Targeting the FXR-RXR complex for therapeutic purposes has been complicated by RXR's extensive roles, as it partners with numerous other receptor proteins. Disrupting RXR's function could lead to broad, undesired consequences. Prior studies had hinted at FXR's ability to partner with another FXR molecule, prompting the current investigation into the structure and function of the FXR-FXR complex as a potential novel therapeutic target.

Confirming the FXR-FXR Pairing

In laboratory experiments, purified FXR was combined with synthetic DNA segments containing the known FXR binding sequences. The researchers confirmed that FXR could bind to DNA both individually and as a pair. A separate experiment demonstrated that the FXR-FXR pairing was capable of recruiting the necessary cellular components and driving gene expression.
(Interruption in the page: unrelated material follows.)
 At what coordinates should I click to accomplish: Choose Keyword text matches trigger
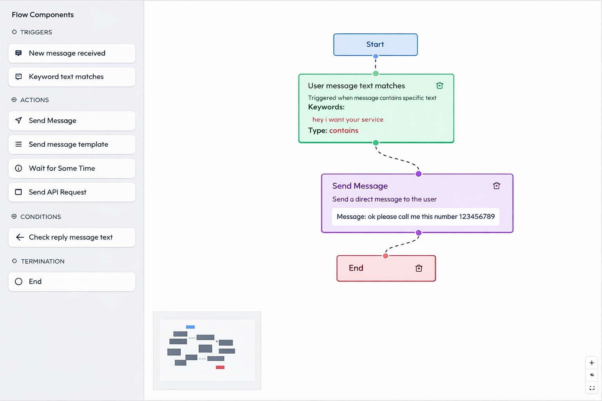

A Unique Conformation Unveiled

Using small-angle X-ray scattering, the team characterized the three-dimensional structure of the FXR-FXR complex. The analysis revealed that the molecules adopt an extended conformation, which is significantly different from the FXR-RXR complex. Unlike other characterized receptor protein pairings, the ligand-binding regions of the FXR-FXR proteins are separated and do not interact with each other.

Implications for Disease Treatment

This unique conformation suggests that the FXR-FXR pairing might regulate a different set of genes compared to the FXR-RXR pair. Future research will explore which specific genes are regulated and the distinct roles these two types of pairings may play. This discovery could uncover previously unknown functions of the FXR receptor, offering new avenues for understanding and treating diseases associated with FXR, including liver disease, diabetes, and other metabolic conditions.

Research Team and Funding

The research team at Penn State included Denise Okafor, Sabab Hasan Khan, and Neela Yennawar. Funding for the study was provided by the U.S. National Institutes of Health, the U.S. National Science Foundation, and the Penn State Huck Institutes of the Life Science.